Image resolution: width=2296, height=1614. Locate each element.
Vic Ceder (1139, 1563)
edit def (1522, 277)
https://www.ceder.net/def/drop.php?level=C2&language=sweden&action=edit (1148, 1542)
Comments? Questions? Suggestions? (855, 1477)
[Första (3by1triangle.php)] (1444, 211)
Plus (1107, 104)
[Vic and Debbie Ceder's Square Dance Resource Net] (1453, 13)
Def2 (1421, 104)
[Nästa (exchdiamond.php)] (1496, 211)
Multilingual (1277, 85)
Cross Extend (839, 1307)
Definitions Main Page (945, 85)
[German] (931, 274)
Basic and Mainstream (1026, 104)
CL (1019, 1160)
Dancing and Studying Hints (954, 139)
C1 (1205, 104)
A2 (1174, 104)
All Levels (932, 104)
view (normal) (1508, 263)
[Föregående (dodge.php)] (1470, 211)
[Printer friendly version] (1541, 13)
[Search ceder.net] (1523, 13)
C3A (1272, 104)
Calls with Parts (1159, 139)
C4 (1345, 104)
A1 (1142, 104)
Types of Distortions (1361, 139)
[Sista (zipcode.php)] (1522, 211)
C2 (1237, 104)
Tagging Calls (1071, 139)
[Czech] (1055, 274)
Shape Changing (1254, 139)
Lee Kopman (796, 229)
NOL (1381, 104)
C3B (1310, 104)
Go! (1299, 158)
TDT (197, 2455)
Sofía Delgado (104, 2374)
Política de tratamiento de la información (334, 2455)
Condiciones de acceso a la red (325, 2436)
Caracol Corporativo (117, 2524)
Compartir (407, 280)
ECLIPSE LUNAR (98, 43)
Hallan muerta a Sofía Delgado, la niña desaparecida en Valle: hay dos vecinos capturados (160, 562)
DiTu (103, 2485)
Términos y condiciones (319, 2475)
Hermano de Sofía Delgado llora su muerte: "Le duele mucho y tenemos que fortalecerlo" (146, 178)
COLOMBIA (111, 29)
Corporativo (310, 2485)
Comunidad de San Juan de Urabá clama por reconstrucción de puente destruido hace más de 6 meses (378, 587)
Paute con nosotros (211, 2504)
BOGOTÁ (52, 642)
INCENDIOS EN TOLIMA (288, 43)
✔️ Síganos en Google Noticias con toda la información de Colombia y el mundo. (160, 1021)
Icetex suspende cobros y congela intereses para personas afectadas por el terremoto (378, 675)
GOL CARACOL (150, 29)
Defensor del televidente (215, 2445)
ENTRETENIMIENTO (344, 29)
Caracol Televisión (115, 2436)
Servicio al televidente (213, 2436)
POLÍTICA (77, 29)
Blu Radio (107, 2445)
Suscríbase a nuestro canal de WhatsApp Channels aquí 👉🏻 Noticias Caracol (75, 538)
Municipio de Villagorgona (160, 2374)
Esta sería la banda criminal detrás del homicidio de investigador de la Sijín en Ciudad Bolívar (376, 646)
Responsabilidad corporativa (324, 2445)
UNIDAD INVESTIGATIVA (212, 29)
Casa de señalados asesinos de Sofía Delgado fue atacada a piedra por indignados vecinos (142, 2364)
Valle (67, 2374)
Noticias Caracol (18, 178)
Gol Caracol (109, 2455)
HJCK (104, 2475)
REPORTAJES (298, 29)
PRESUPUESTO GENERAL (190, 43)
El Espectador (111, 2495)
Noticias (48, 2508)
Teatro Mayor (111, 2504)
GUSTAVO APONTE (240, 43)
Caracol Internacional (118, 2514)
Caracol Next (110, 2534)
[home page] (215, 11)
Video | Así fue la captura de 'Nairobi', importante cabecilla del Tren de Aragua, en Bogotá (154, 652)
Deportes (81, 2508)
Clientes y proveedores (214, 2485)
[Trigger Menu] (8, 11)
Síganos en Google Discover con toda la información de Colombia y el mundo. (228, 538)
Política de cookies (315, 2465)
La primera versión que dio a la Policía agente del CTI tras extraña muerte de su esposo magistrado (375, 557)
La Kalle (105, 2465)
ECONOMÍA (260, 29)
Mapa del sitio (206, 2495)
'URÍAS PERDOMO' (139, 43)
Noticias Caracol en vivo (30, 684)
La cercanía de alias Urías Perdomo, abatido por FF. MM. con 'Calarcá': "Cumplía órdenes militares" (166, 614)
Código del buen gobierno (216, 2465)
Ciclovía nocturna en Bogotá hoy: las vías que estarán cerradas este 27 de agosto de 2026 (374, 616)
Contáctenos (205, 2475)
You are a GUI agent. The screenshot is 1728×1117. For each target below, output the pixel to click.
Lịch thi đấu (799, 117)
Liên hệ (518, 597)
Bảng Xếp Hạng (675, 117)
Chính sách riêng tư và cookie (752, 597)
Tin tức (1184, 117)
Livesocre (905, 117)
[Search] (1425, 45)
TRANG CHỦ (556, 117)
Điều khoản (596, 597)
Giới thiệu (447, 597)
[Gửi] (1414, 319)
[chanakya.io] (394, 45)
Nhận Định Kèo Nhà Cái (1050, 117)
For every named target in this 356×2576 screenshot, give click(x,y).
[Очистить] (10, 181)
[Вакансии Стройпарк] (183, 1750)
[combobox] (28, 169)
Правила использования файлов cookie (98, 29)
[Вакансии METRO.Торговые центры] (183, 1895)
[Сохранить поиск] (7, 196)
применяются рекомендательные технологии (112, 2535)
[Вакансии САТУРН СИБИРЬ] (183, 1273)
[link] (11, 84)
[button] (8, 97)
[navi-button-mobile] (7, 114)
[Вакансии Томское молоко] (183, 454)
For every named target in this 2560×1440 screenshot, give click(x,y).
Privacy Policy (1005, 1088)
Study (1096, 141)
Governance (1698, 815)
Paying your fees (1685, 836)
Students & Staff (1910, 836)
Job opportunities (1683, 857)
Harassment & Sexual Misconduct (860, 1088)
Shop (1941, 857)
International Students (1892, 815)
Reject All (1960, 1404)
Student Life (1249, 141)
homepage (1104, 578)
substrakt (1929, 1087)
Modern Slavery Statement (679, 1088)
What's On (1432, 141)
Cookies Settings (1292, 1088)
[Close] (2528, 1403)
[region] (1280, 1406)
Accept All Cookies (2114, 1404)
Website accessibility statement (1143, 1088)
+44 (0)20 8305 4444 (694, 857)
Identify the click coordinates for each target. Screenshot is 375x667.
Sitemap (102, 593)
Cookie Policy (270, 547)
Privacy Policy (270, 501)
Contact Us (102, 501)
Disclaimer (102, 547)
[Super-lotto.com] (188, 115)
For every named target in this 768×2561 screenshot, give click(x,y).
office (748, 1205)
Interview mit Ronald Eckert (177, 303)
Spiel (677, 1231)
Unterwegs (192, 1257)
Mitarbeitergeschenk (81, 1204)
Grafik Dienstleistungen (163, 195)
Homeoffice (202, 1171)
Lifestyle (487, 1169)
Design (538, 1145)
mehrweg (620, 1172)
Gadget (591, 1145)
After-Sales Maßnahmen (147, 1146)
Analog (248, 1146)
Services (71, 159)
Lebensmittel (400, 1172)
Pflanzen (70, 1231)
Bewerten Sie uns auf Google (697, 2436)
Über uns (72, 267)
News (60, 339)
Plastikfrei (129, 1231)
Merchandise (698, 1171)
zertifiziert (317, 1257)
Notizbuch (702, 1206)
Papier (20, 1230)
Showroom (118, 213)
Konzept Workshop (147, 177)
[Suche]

•••••

__PROBLEM STATEMENT__
Please write out, exactly as they appear above, only the lines in the stretch from the line with "Disclaimer (102, 547)" through the line with "Gadget (591, 1145)".

__RESULT FOR THIS EXERCISE__
Disclaimer (102, 547)
[Super-lotto.com] (188, 115)
For every named target in this 768×2561 screenshot, give click(x,y).
office (748, 1205)
Interview mit Ronald Eckert (177, 303)
Spiel (677, 1231)
Unterwegs (192, 1257)
Mitarbeitergeschenk (81, 1204)
Grafik Dienstleistungen (163, 195)
Homeoffice (202, 1171)
Lifestyle (487, 1169)
Design (538, 1145)
mehrweg (620, 1172)
Gadget (591, 1145)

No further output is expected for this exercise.